Stated task -
Switch "refresh" to "reload" in the rows from the line that has "The height and width of the screenshot is (980, 1225)." through the end of the rows, and give those lines back with everything else unchanged. Omit the pictures from your answer.

(Rows on finding words and elements)
#####

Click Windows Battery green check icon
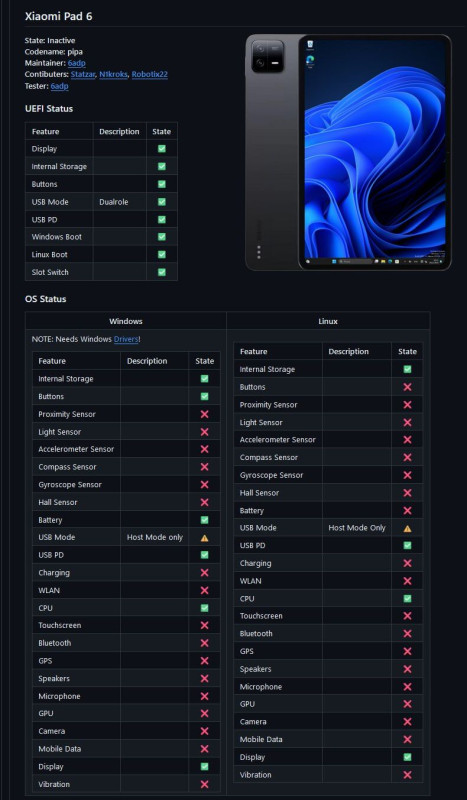 [x=205, y=520]
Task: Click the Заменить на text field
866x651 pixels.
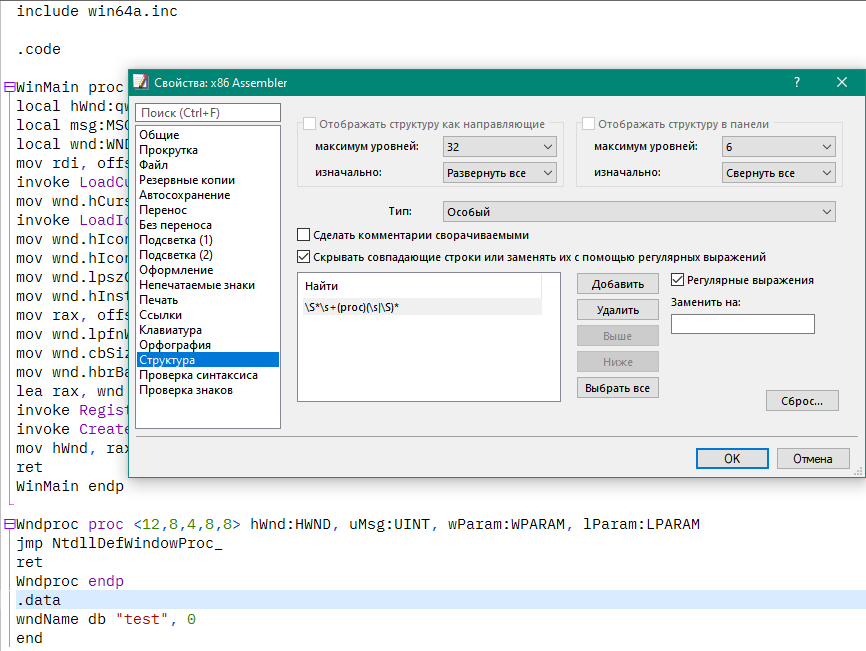Action: (742, 324)
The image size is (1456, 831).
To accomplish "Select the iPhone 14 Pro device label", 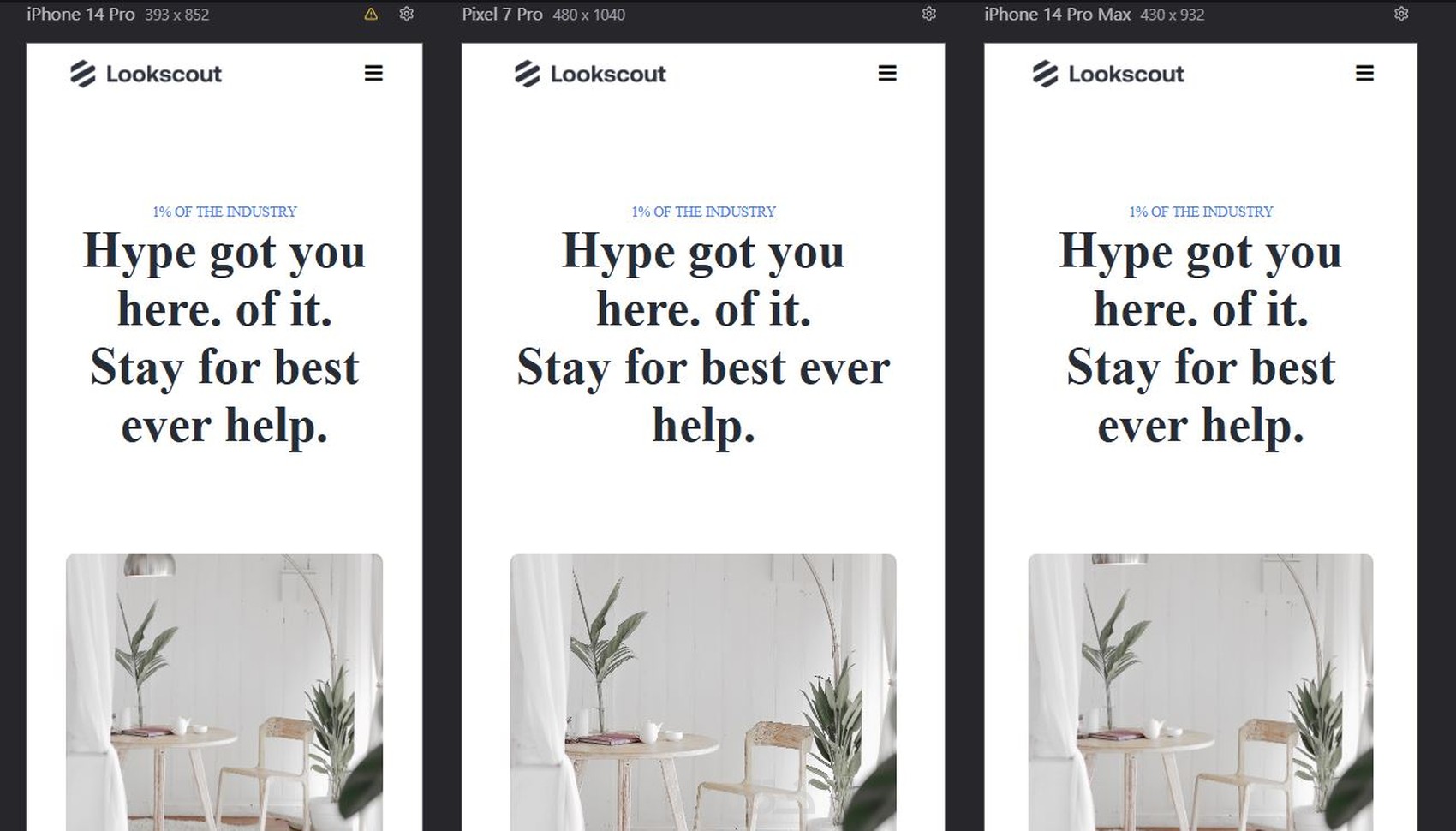I will (x=81, y=15).
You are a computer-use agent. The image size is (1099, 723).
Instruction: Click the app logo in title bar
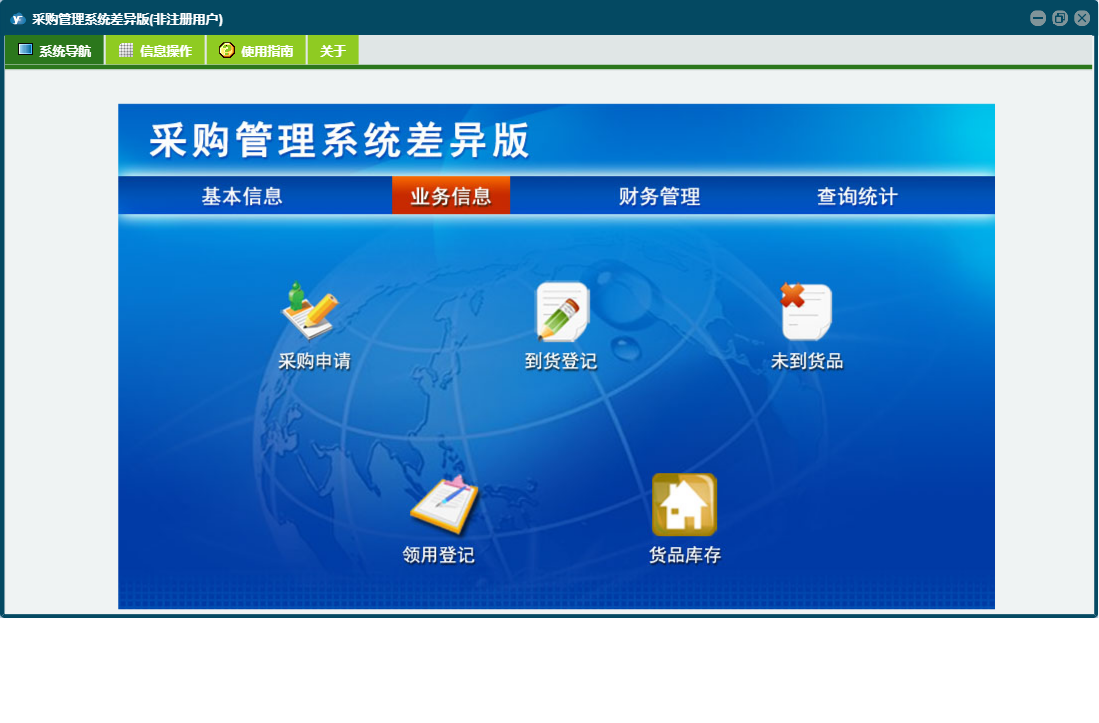pos(17,18)
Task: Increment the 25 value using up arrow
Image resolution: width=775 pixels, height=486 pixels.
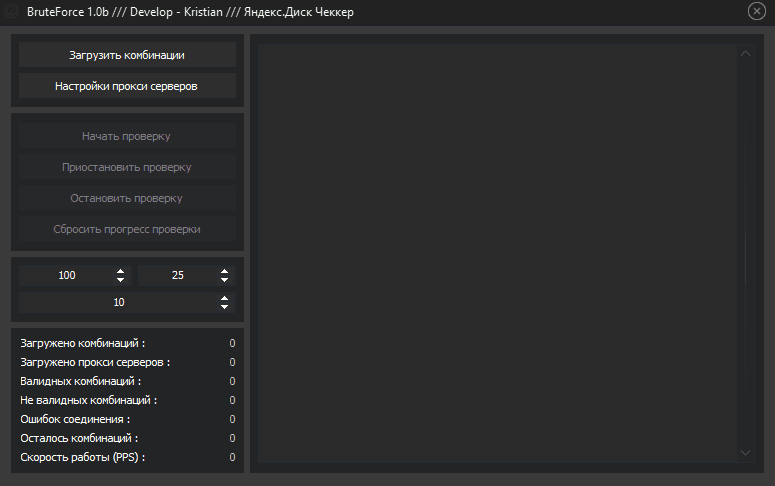Action: pyautogui.click(x=225, y=271)
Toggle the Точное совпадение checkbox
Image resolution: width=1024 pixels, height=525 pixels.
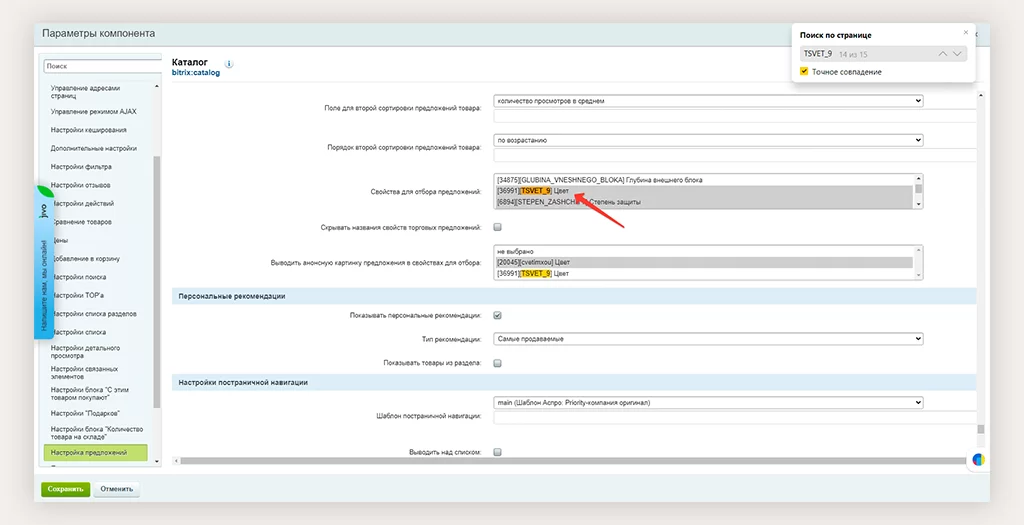tap(805, 72)
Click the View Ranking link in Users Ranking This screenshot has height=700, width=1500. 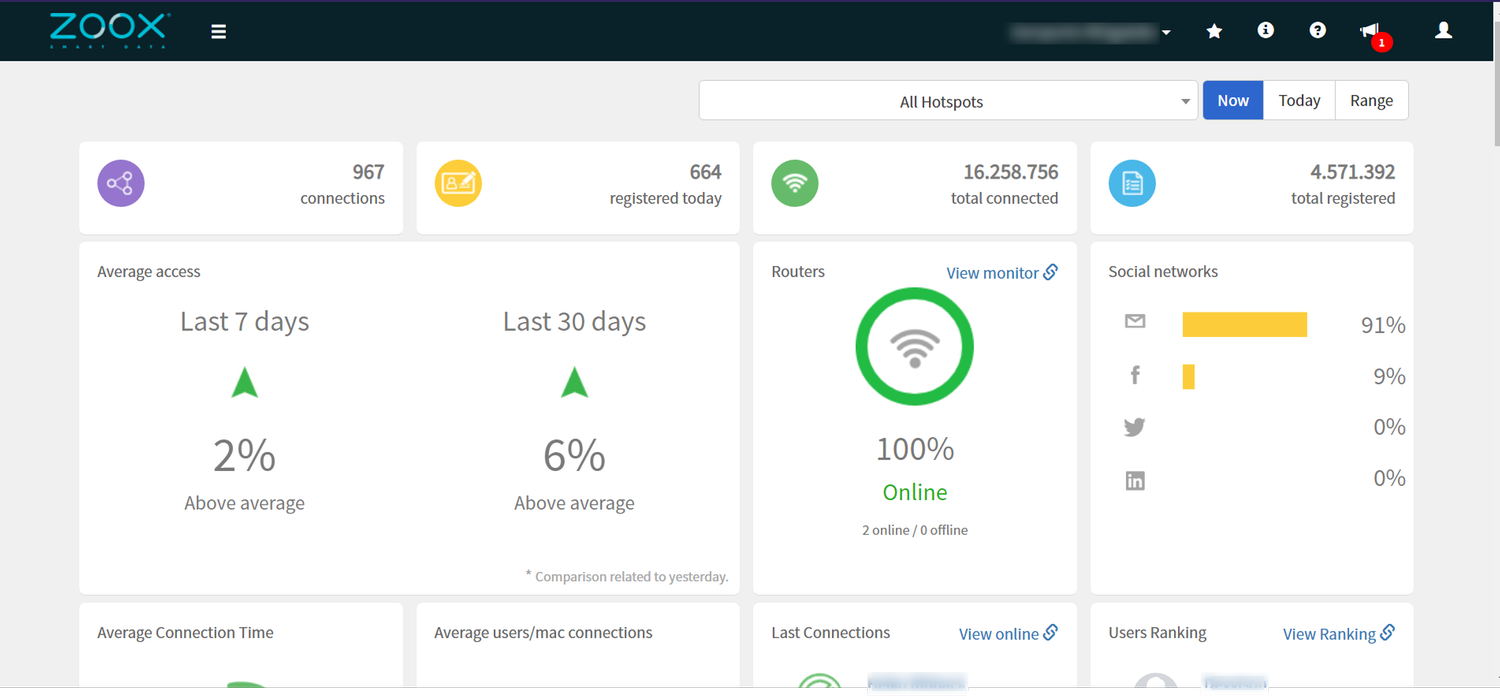(1338, 633)
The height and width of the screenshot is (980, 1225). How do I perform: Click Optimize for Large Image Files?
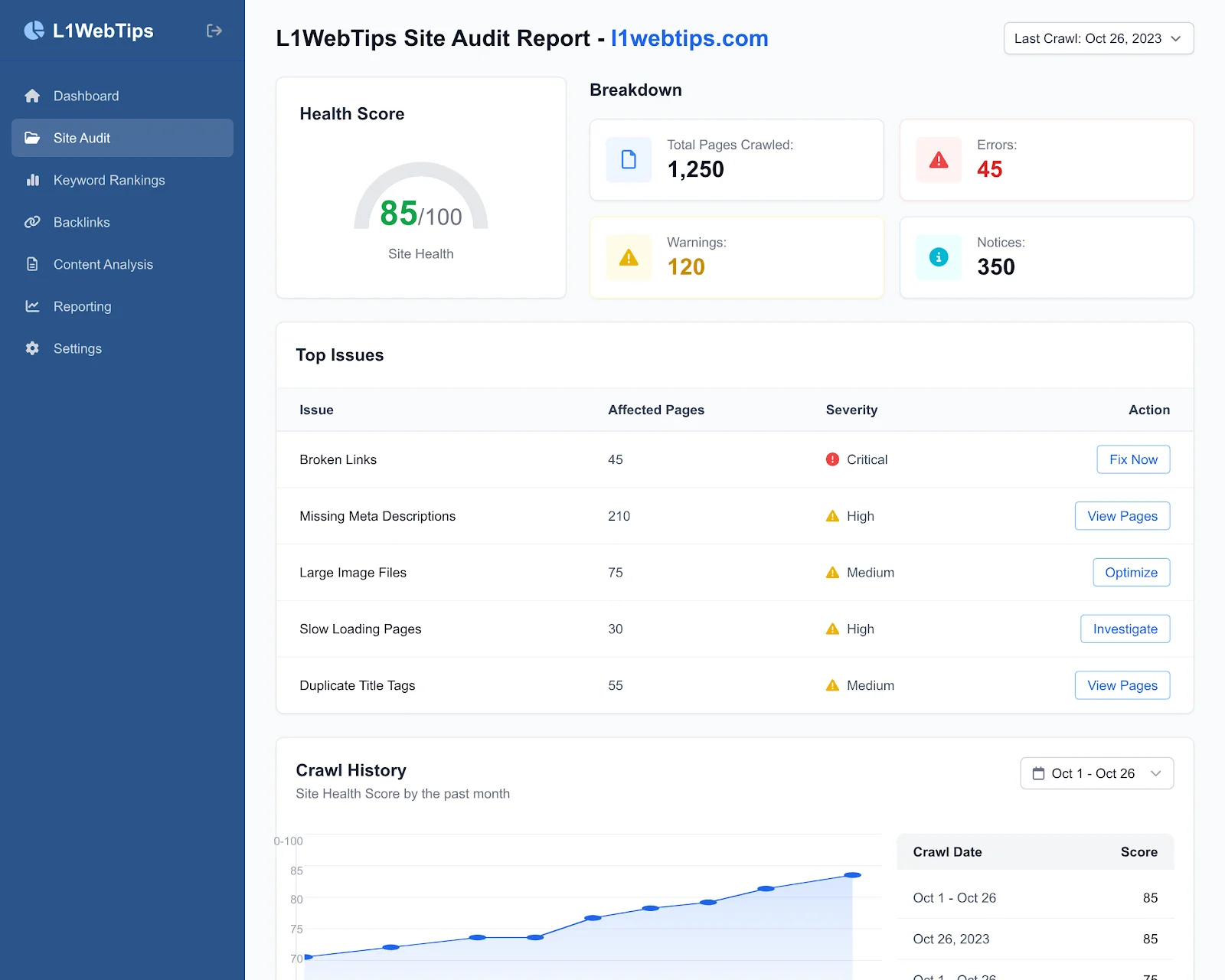coord(1131,573)
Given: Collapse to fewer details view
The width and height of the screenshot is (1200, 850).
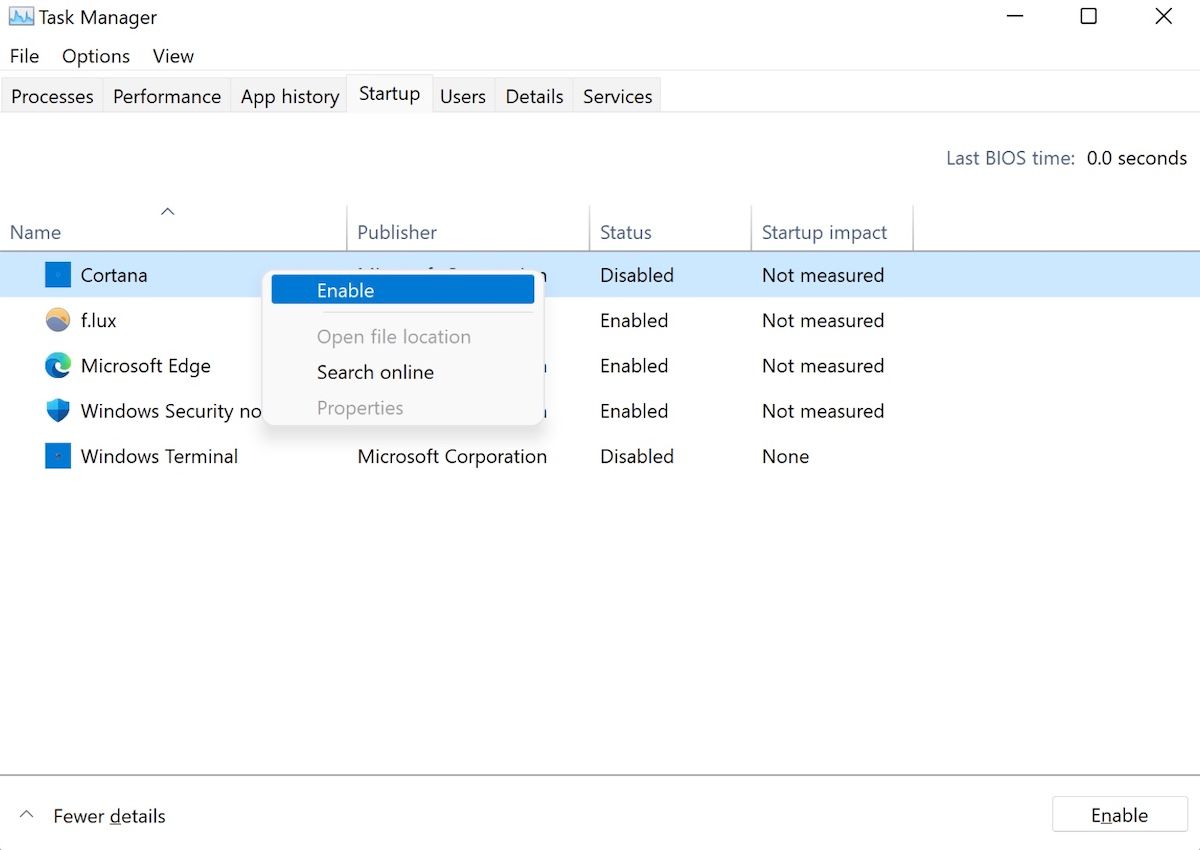Looking at the screenshot, I should coord(110,815).
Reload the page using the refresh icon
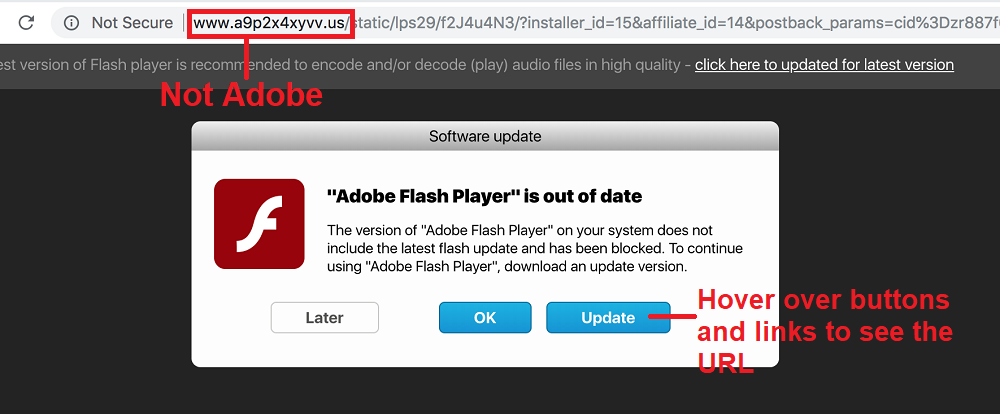The height and width of the screenshot is (414, 1000). tap(26, 23)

#####

Exercise solution -
The height and width of the screenshot is (980, 1225). How do I perform: Click Optimize for Large Image Files?
coord(1131,573)
Given: Collapse to fewer details view
The width and height of the screenshot is (1200, 850).
Looking at the screenshot, I should coord(110,815).
Reload the page using the reload icon
The height and width of the screenshot is (414, 1000). tap(26, 23)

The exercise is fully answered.